▶ Exercise
Locate every line in the records below that contains the string "width", treating uppercase and lowercase letters as different, and copy each of those lines.

[Begin Entries]

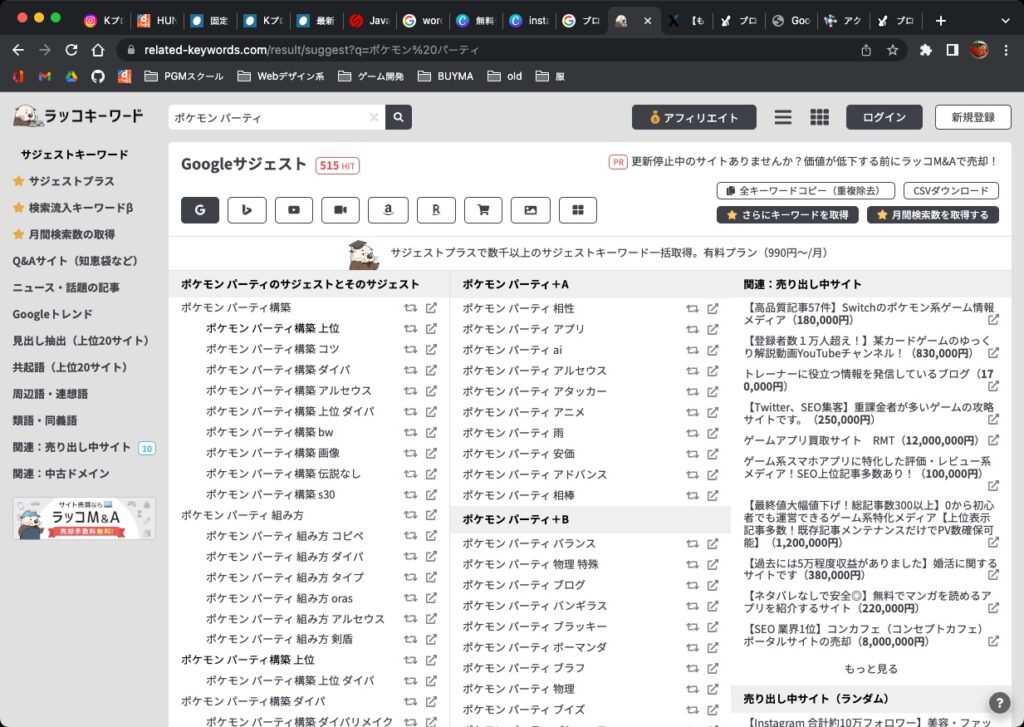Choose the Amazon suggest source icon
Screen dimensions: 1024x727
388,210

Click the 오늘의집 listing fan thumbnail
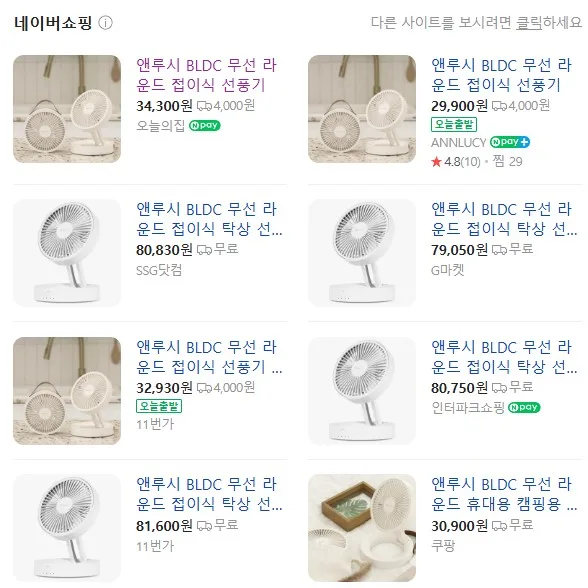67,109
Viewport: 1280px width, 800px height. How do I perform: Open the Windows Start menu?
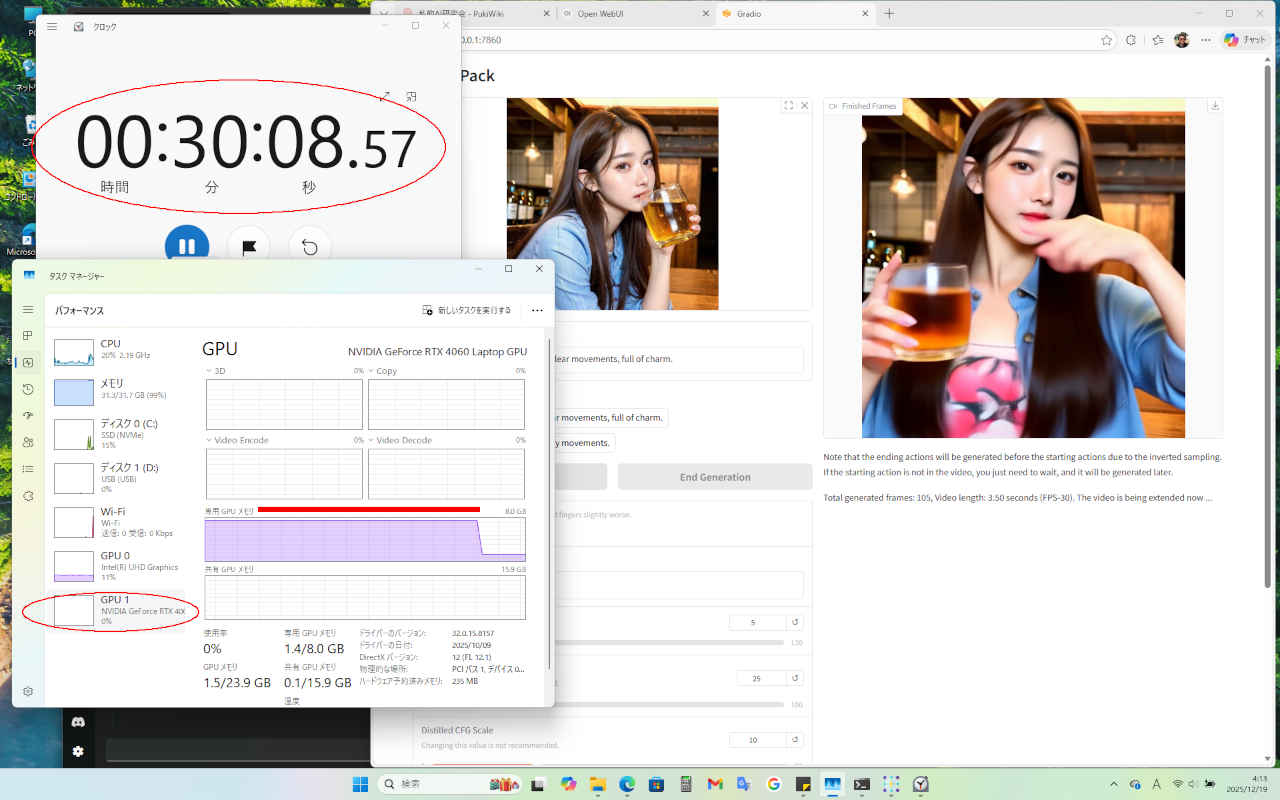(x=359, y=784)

[End Entries]
[Begin Entries]

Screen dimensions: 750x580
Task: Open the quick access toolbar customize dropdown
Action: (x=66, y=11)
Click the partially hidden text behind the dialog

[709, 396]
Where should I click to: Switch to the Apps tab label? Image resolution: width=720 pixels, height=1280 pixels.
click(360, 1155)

[End Entries]

▶ Completed exercise
Viewport: 1280px width, 800px height. How do I perform: Open the Windows Start menu?
Where should I click to: Switch to the Apps tab label? Image resolution: width=720 pixels, height=1280 pixels.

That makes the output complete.